Quando o horror impera, cabe à inocência, sobressair-se e sobreviver. Ainda que com isso, esteja por vir mais um dia de dor. No frio cortante da noite, ainda pode-se observar o singelo encontro de almas consonantes. Vê-se na face castigada do menino ingênuo, um semblante que exibe um emaranhado de sentimentos inconfessos.

As impossibilidades devoram e o fazem, em seu estado marginal, tecer um caminho incerto, doloroso, que exige de mais de sua evidente fragilidade. Em seus anseios mais puros, reside o desejo de passar a vida inteira sob o olhar destes olhos. Impossível prever os caminhos que o destino reserva aos desdenhados. Estejam onde estiverem, parecem sempre estrangeiros. Em suas andanças, pesa a ausência de familiaridade. Tudo lhes é estranho. Neste aborrecido mundo, seus corpos sem morada, rastejam aos montes, rogando esmolas.

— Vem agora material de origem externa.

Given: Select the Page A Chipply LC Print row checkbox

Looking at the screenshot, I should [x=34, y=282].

Do outro lado oposto da avenida, amontoam-se outros andantes. Arrastam mochilas que hospedam o emudecido de suas histórias. Aglomeram passados profundos, inacessíveis à superficialidade dos olhares que os condenam mil vezes em meio segundo. Não há como saber se é o presente ou se são as memórias o que mais os assombram nestes dias regados de desprezo.

A grande maioria das pessoas passa e finge não ver o escancarado sucumbir destes corpos. Estão todos hipnotizados e abrutecidos, na futilidade ininterrupta das incontáveis telas dos smartphones. Seus olhos opacos, anseiam convulsionados, por notificações que dizem cada vez mais nada e conduzem a um vazio cada vez mais profundo e inóspito. Vivem uma vida em resumo. Gastam os dedos com movimentos desvairadamente repetitivos. Estão; apenas como pobres corpanzis moribundos.

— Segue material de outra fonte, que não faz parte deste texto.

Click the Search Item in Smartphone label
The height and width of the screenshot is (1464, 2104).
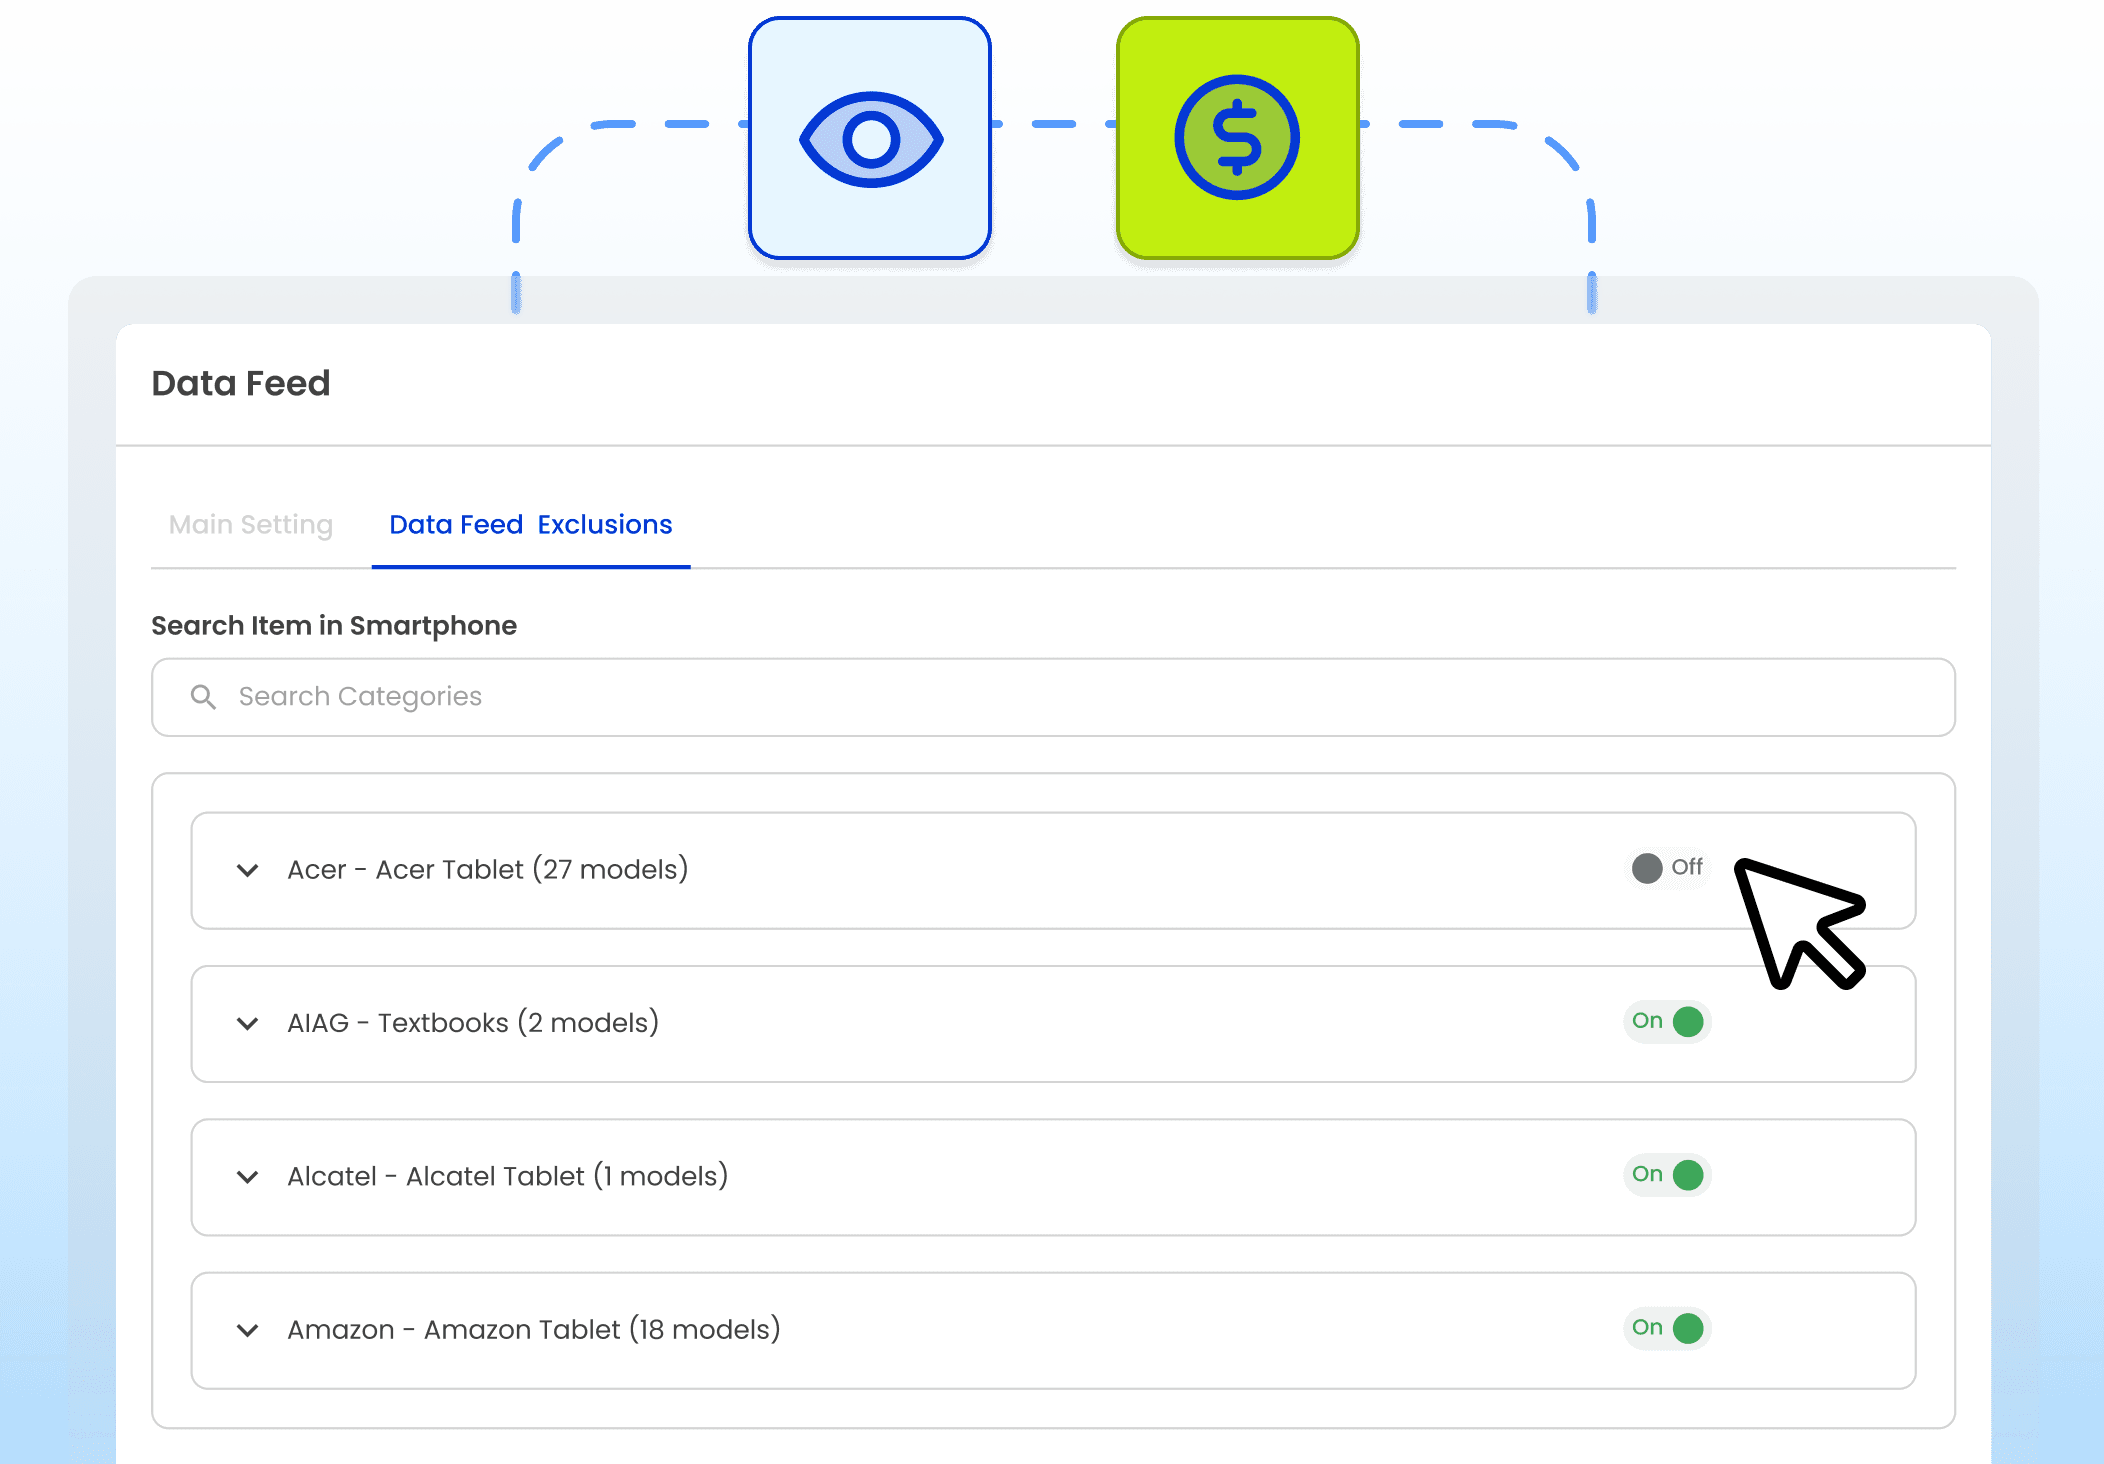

Diferente daqueles que rastejam na crueza dos dias, estes não são considerados como malditos. Caminham em largos e seguros passos. Mergulham-se demasiadamente em boçais gargalhadas, escondem-se, quando na verdade, tudo quer ser pranto. Os esquecidos, andantes, sem morada, muitas vezes são clandestinos nas próprias vidas. Buscam asilo em qualquer teto que ofereça o mínimo de acolhimento. Seja onde for, estão sempre de passagem.

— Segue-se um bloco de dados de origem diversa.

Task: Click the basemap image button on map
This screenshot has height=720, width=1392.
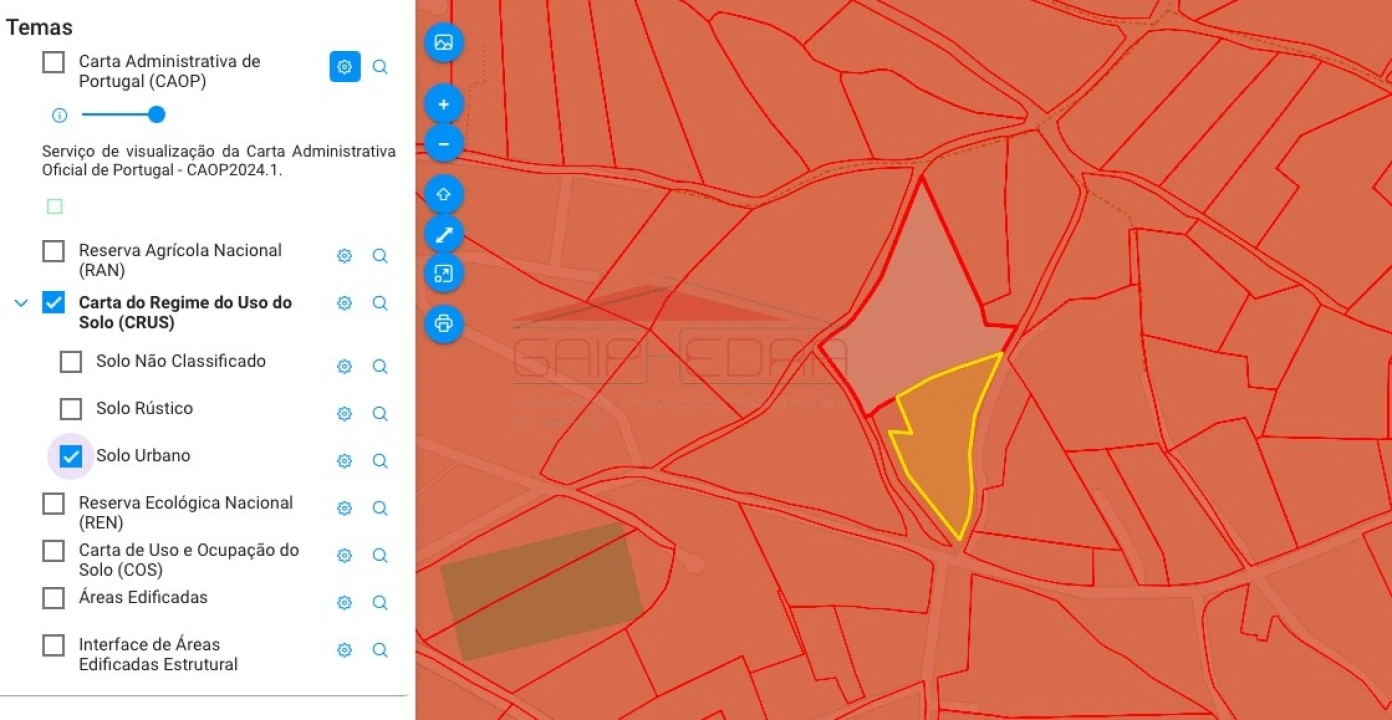Action: (x=444, y=43)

Nas varandas de simplórios casebres, sentam-se todos em posturas similares, talvez querendo indicar que apesar das subjetividades, possuem desejos comuns. O que escondem todos estes silêncios? As distrações nascem através do pouco que dividem uns com os outros, em narrativas brevemente interrompidas pelo fino cigarro de palha, que passa de mão em mão e vai de boca em boca. Escutam-se todos, sem julgamentos, sem nojo e na mais atenta e recíproca sinceridade.